• INSTRUCTIONS FOR THE TASK: Report only how many lines in the material contain "agent".

■ ■ ■ ■ ■

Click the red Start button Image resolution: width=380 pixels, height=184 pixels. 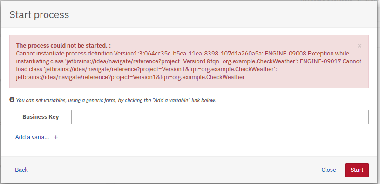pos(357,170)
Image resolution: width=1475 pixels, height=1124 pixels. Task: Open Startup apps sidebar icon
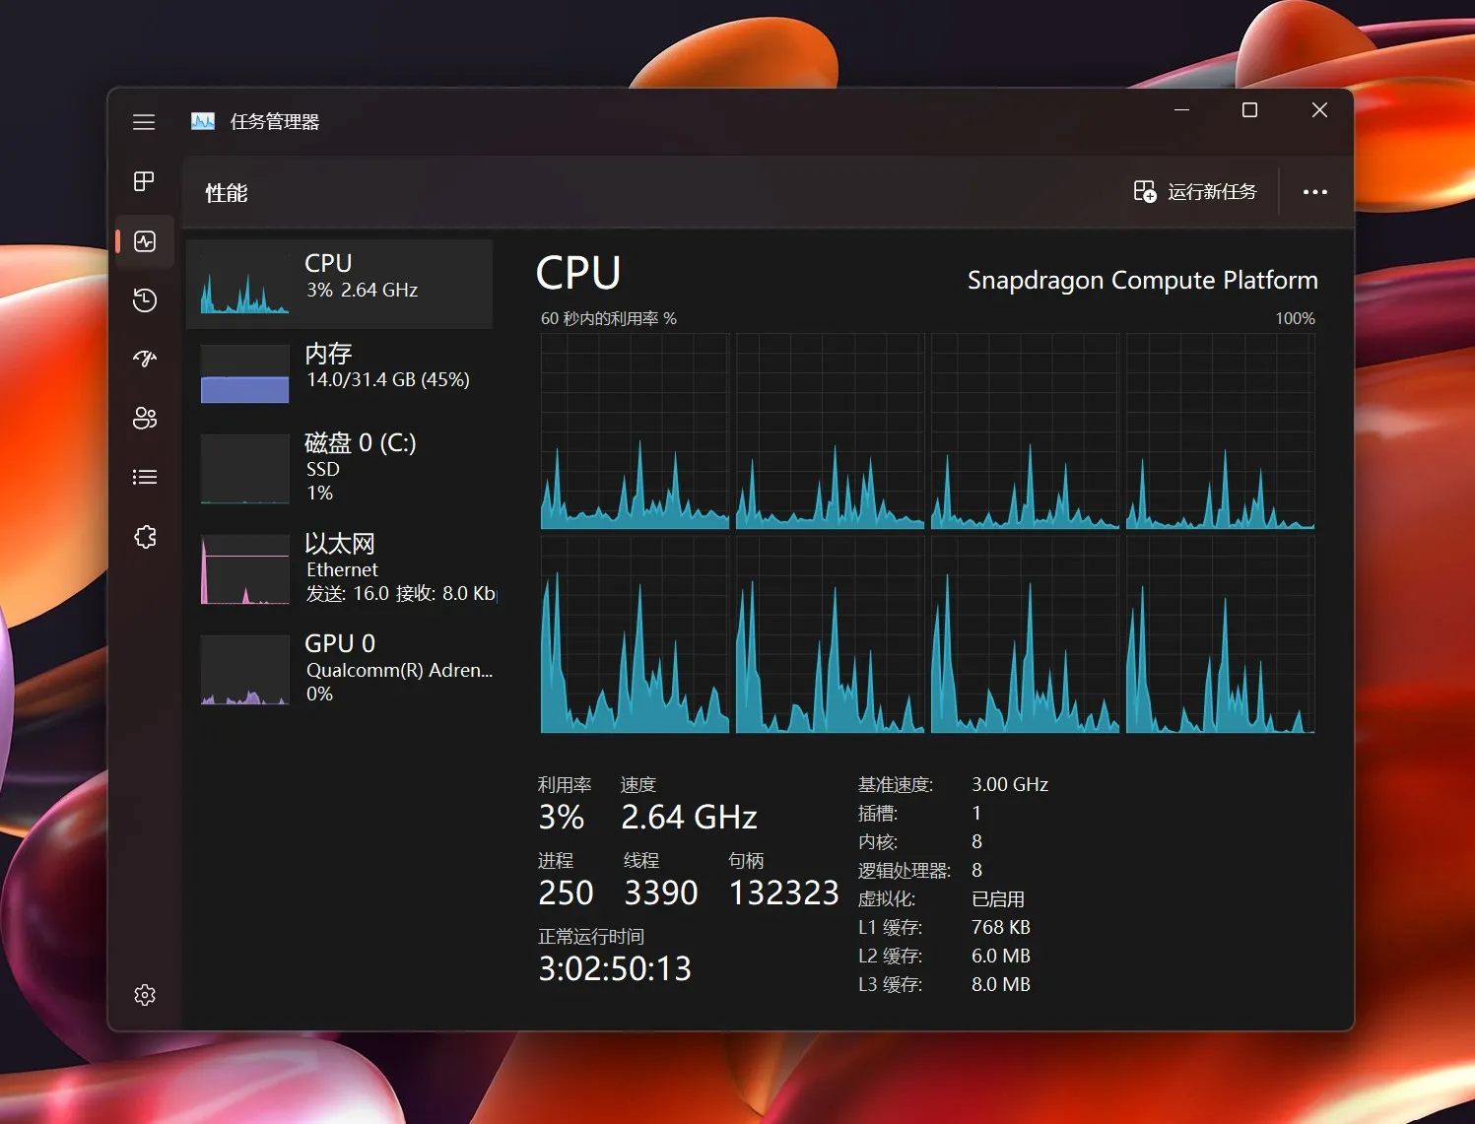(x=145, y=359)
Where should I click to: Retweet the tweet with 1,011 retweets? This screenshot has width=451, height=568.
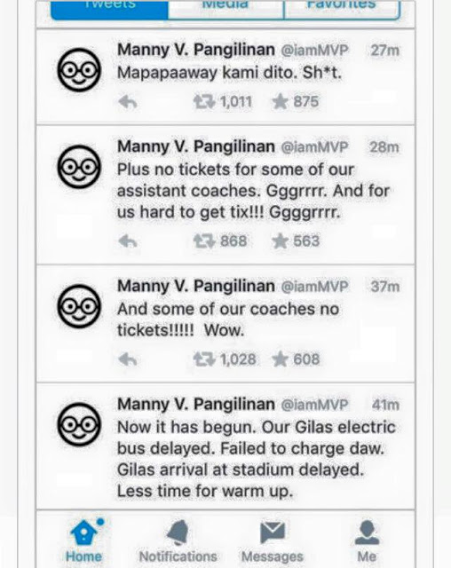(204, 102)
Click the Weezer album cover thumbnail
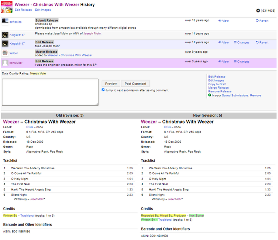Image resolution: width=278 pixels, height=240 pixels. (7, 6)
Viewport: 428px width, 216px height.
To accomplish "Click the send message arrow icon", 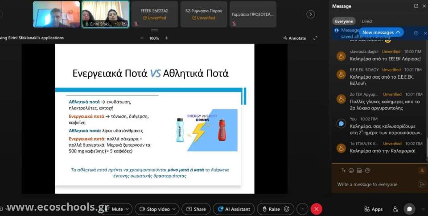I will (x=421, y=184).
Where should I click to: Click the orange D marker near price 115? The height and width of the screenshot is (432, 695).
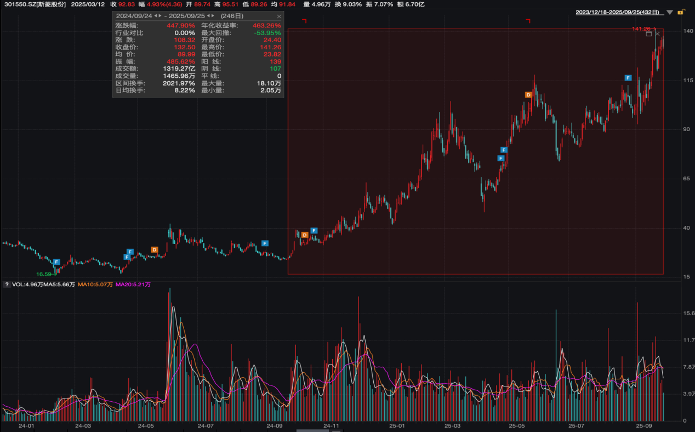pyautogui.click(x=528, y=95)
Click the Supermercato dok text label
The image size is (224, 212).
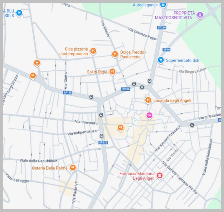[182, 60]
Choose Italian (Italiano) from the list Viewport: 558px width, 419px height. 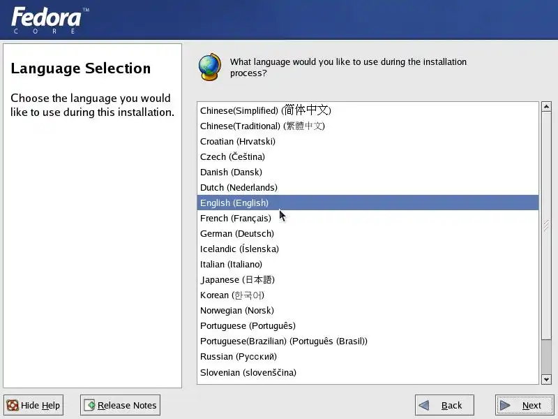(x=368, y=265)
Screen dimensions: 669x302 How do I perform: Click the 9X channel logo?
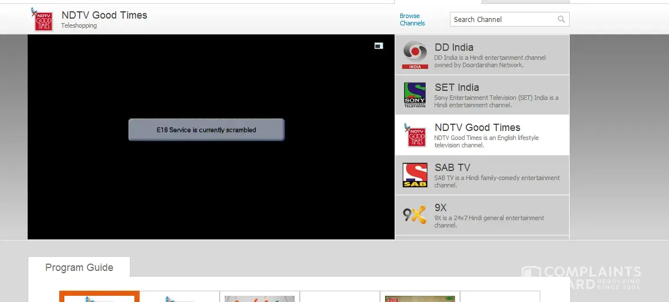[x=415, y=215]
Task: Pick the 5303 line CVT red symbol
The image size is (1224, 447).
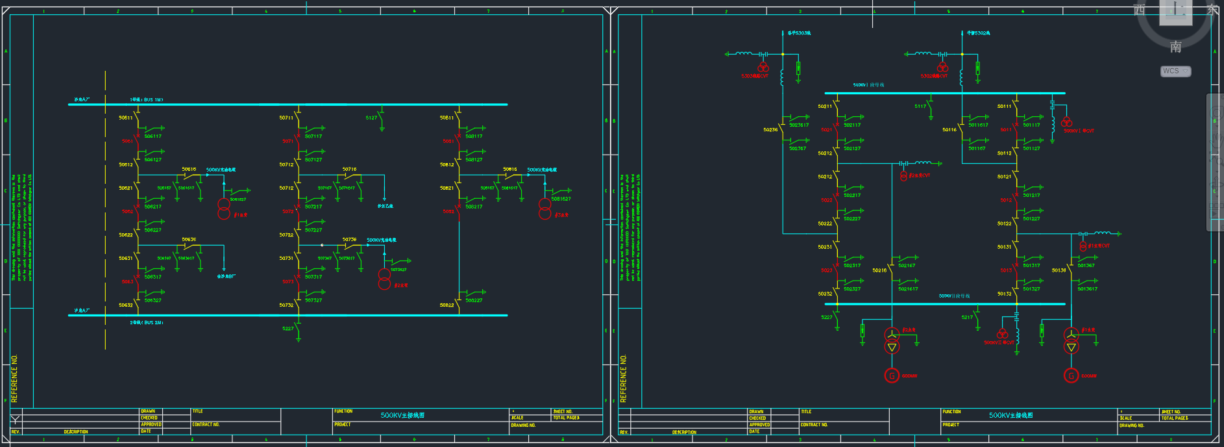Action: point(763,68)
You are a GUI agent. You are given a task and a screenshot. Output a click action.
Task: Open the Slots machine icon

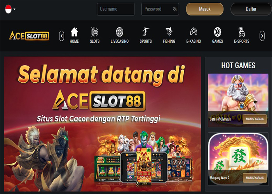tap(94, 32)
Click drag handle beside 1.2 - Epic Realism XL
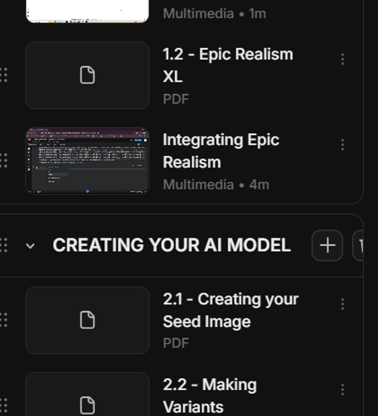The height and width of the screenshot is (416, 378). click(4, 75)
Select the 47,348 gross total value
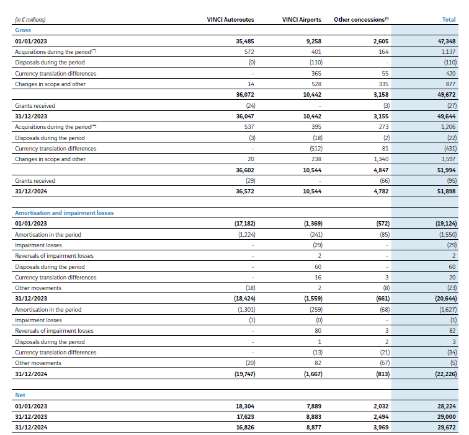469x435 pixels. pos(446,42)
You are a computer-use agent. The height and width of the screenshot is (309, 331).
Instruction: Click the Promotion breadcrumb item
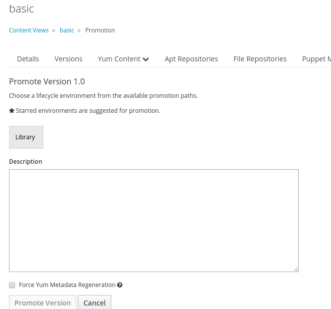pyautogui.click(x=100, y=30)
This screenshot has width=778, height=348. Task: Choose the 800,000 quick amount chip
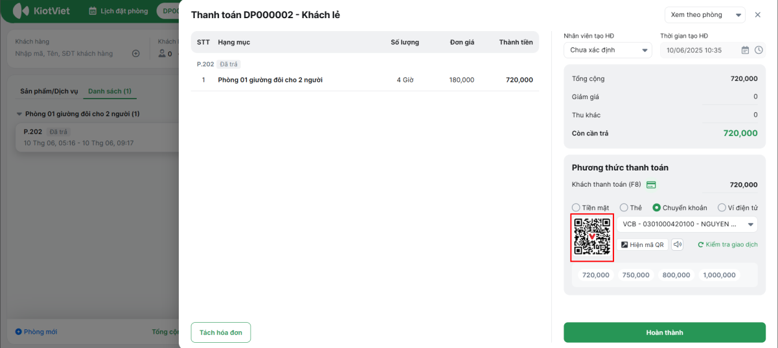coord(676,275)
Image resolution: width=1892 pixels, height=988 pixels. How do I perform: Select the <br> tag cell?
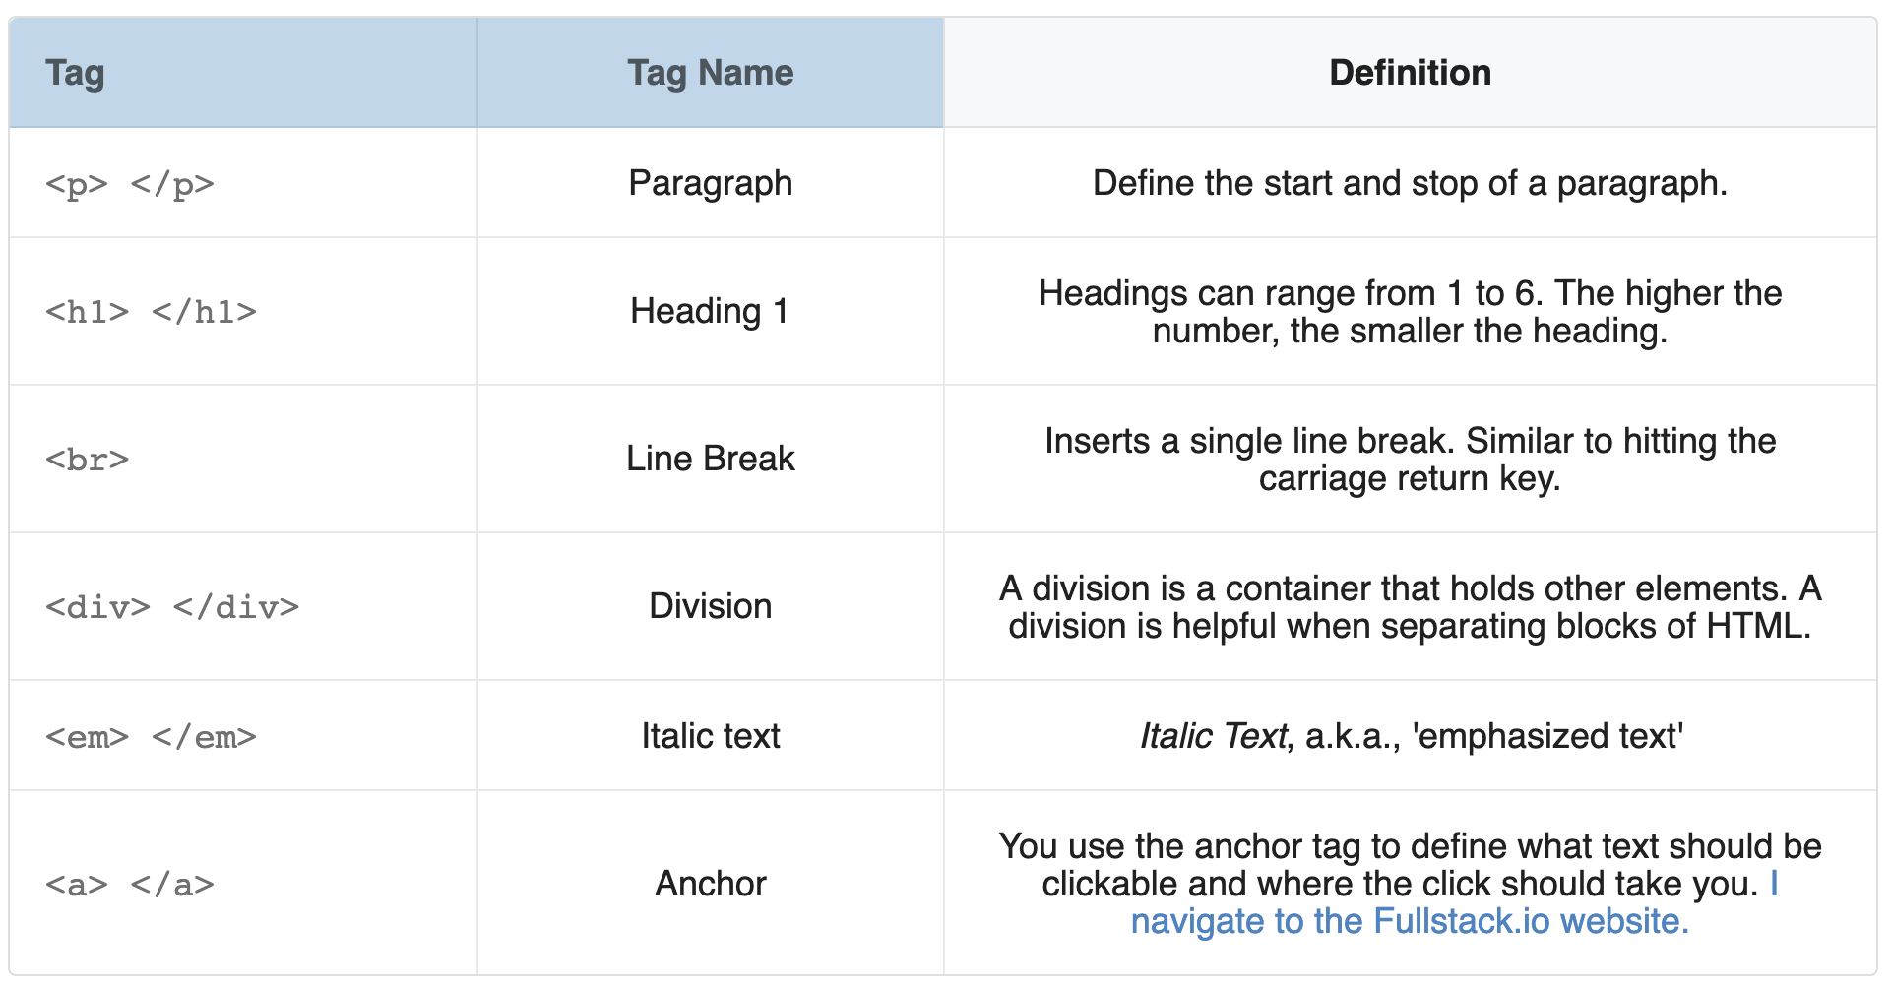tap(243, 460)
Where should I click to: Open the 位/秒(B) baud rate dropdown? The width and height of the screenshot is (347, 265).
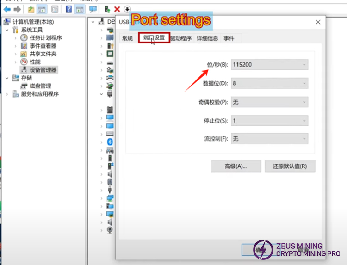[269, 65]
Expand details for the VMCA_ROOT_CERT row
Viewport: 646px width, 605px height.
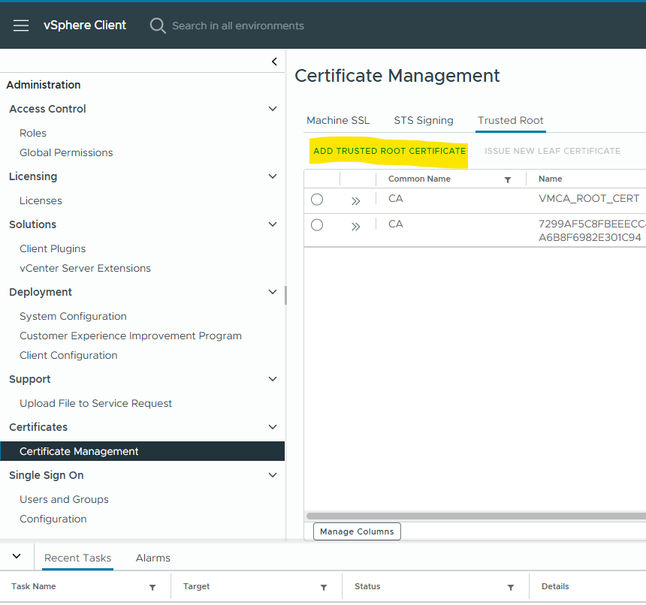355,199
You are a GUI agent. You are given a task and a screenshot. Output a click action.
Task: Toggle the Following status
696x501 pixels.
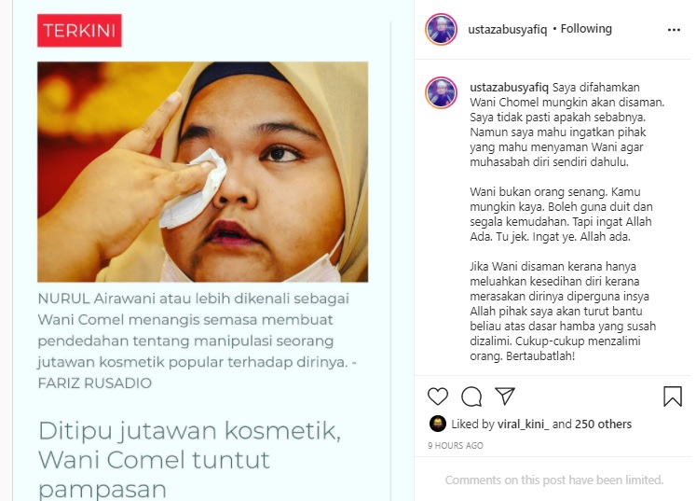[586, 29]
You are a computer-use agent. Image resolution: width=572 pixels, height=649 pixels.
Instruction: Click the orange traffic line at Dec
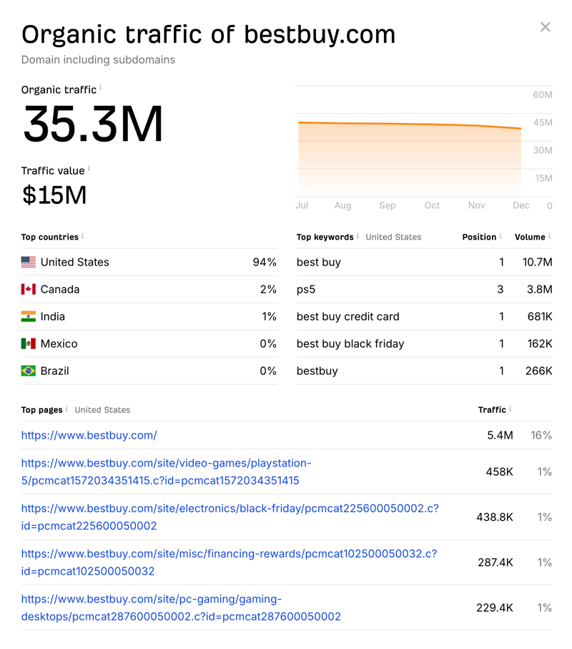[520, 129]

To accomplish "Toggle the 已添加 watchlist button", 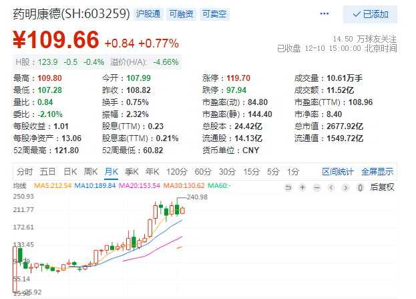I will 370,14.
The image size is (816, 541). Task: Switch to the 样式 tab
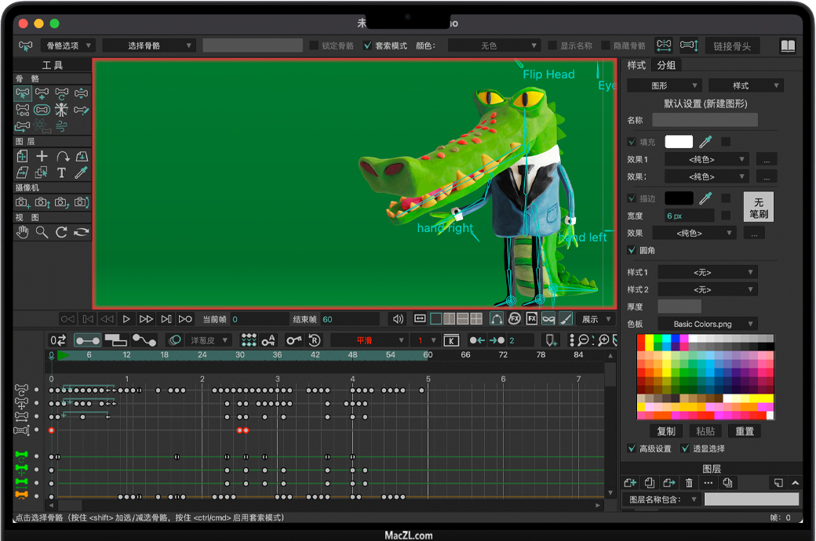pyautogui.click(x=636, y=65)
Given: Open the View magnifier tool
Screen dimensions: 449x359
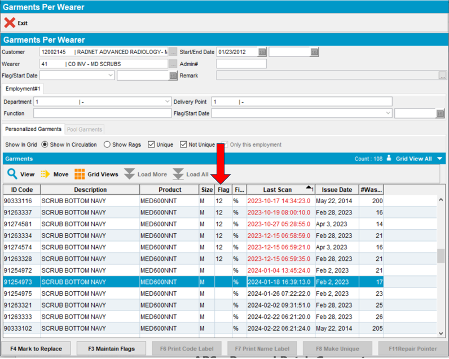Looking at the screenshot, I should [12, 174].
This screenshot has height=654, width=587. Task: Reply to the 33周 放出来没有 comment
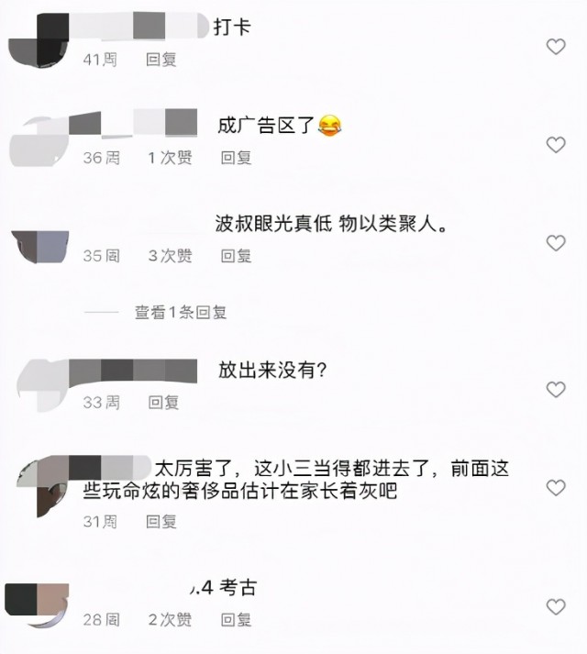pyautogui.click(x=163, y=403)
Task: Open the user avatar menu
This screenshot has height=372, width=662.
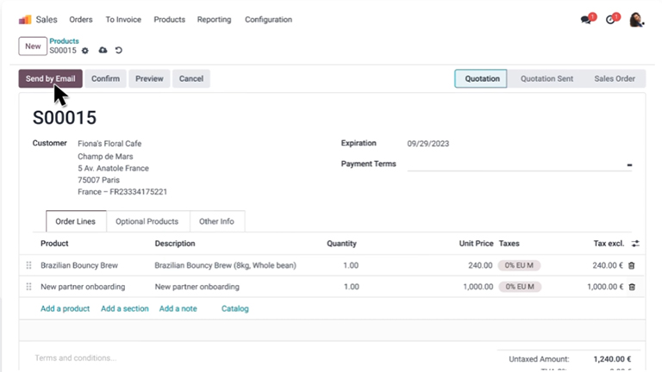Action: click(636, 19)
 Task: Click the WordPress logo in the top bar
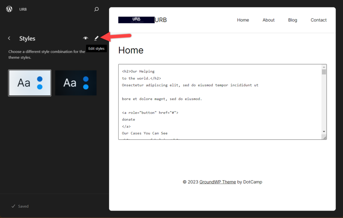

■ ■ ■ ■ ■

• ANSWER: 4